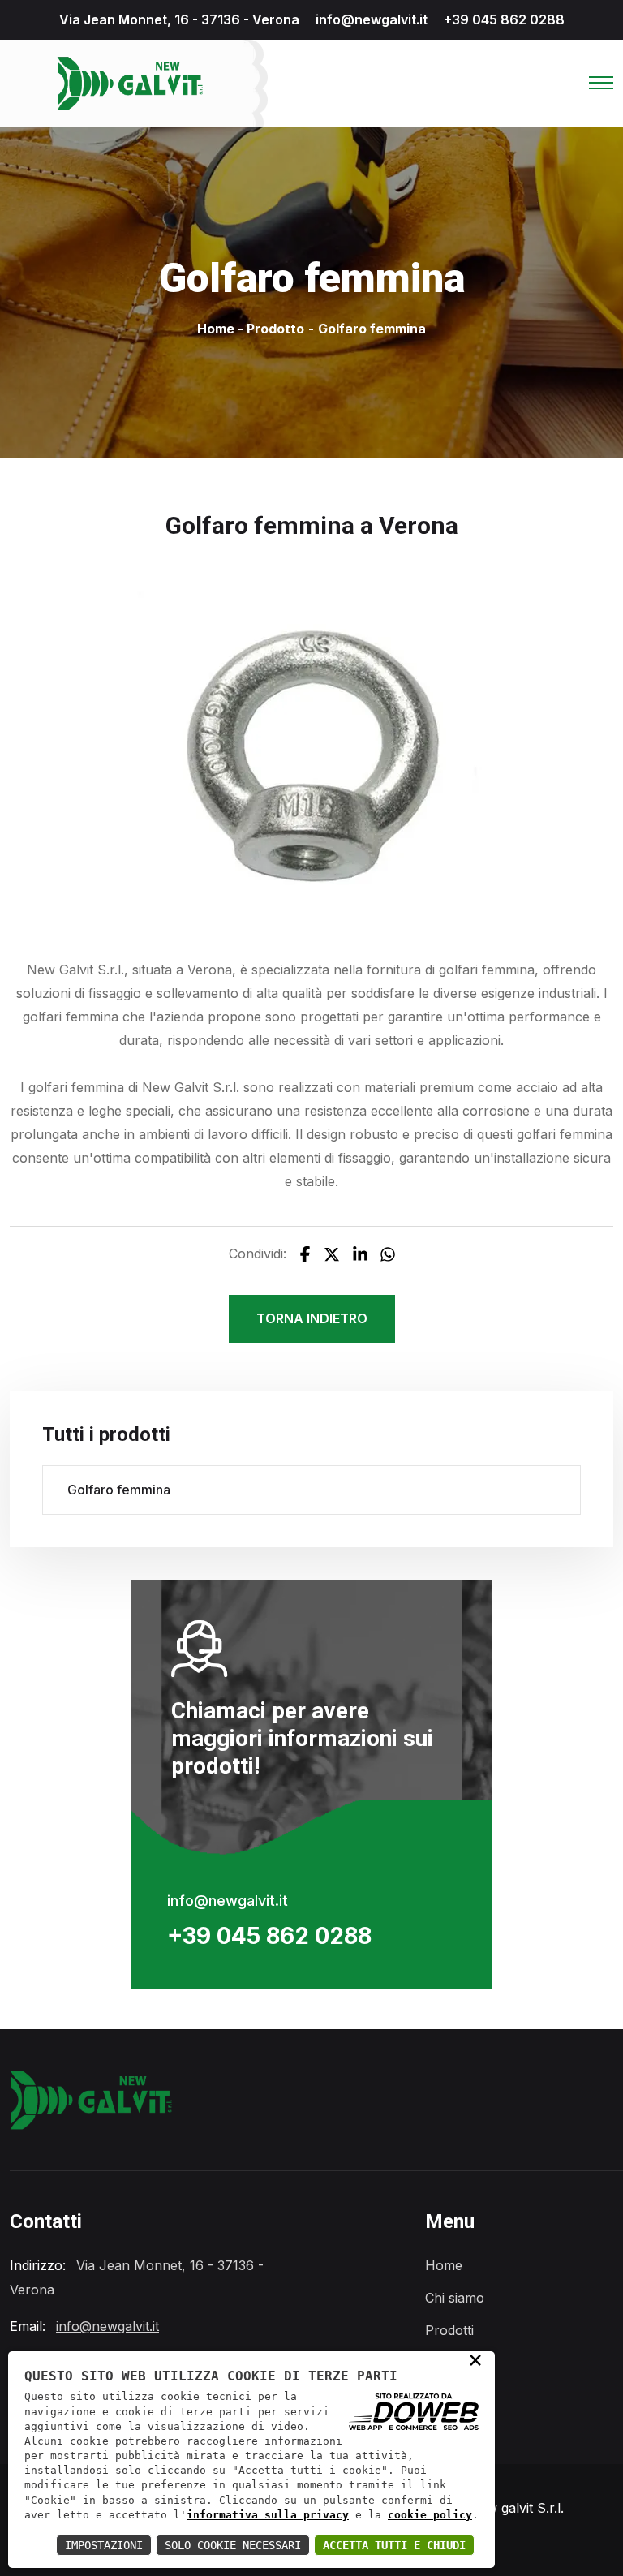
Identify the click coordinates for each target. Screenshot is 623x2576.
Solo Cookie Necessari (233, 2545)
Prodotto (275, 329)
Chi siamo (454, 2298)
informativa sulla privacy (268, 2515)
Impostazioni (104, 2545)
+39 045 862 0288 (504, 19)
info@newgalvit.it (372, 19)
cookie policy (430, 2515)
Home (215, 329)
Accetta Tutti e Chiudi (394, 2545)
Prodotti (449, 2330)
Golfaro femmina (118, 1490)
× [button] (475, 2359)
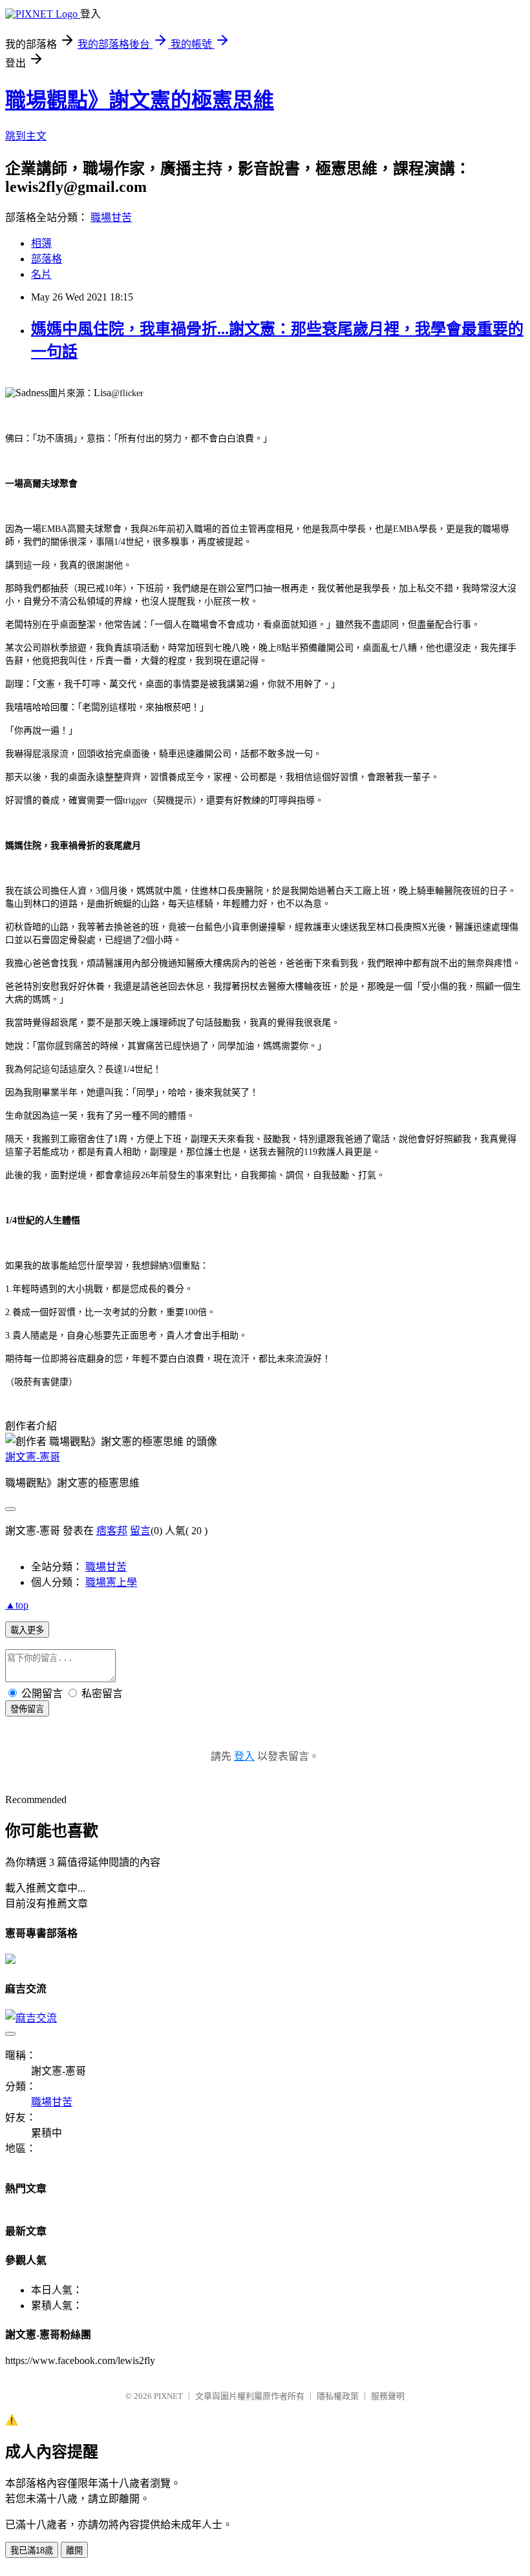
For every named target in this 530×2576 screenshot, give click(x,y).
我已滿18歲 (31, 2550)
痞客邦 (111, 1530)
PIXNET (168, 2396)
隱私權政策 (338, 2396)
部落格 (46, 258)
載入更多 (27, 1630)
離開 (74, 2550)
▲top (16, 1604)
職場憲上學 (111, 1582)
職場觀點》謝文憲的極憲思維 (139, 100)
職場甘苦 (111, 217)
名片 (41, 274)
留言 (140, 1530)
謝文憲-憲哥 (32, 1457)
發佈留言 (27, 1709)
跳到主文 (26, 136)
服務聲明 (388, 2396)
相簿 (41, 243)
---
• **Problem statement**:
The records above must be returned exactly, with each picture omitted.

• **Task answer**:
Identify the click coordinates for each target. Screenshot is 623x2576.
Solo Cookie Necessari (233, 2545)
Prodotto (275, 329)
Chi siamo (454, 2298)
informativa sulla privacy (268, 2515)
Impostazioni (104, 2545)
+39 045 862 0288 (504, 19)
info@newgalvit.it (372, 19)
cookie policy (430, 2515)
Home (215, 329)
Accetta Tutti e Chiudi (394, 2545)
Prodotti (449, 2330)
Golfaro femmina (118, 1490)
× [button] (475, 2359)
For every named target in this 530×2576 screenshot, give click(x,y).
我已滿18歲 (31, 2550)
痞客邦 (111, 1530)
PIXNET (168, 2396)
隱私權政策 (338, 2396)
部落格 (46, 258)
載入更多 (27, 1630)
離開 (74, 2550)
▲top (16, 1604)
職場憲上學 (111, 1582)
職場觀點》謝文憲的極憲思維 (139, 100)
職場甘苦 (111, 217)
名片 (41, 274)
留言 (140, 1530)
謝文憲-憲哥 (32, 1457)
發佈留言 (27, 1709)
跳到主文 (26, 136)
服務聲明 (388, 2396)
相簿 (41, 243)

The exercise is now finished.